In the first place, Sir, I may say there is a great difficulty with regard to the preparation of a portion of the Estimates. As for the Navy and Army Estimates, they are prepared and laid upon the Table as soon as the House meets; but with regard to the Civil Service Estimates the present practice is as follows:—The appropriation accounts of the preceding financial year are considered by the Committee on Public Accounts after the commencement of each Session. That consideration by the Committee considerably assists in guiding the Treasury in the preparation of the Estimates for the coming year. This in itself would therefore be a serious impediment in the way of laying the Civil Service Estimates on the Table of the House at the commencement of the Session.
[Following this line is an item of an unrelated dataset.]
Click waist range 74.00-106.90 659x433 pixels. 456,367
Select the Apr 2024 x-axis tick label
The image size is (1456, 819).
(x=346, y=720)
But I must also say with regard to the general question, that I do not think it would be practicable, or, at all events, it would not be desirable or convenient that the whole of the Estimates should take precedence of all the important legislative business of the Session. One of the difficulties of our Parliamentary system is how to regulate the distribution of business between legislation and the voting of the Estimates in the very limited time at the disposal of the Government in the early part of each year. If the Estimates are not voted, we encounter the inconvenience, this year of a serious character, which arises from taking them at a late period. But if the whole of the time at the disposal of the Government for the first two or three months of the year is occupied in voting the Estimates, it is evident that the greatest possible difficulties will make themselves felt in sending legislative measures to the House of Lords in time to insure their being satisfactorily considered. The difficulty is a serious one, and I am not aware of any way in which it can be coped with, except in detail. During one year the Civil Service Estimates were, I know, laid on the Table at the beginning of the Ses- sion; but that was before the present Appropriation and Audit Act was in force.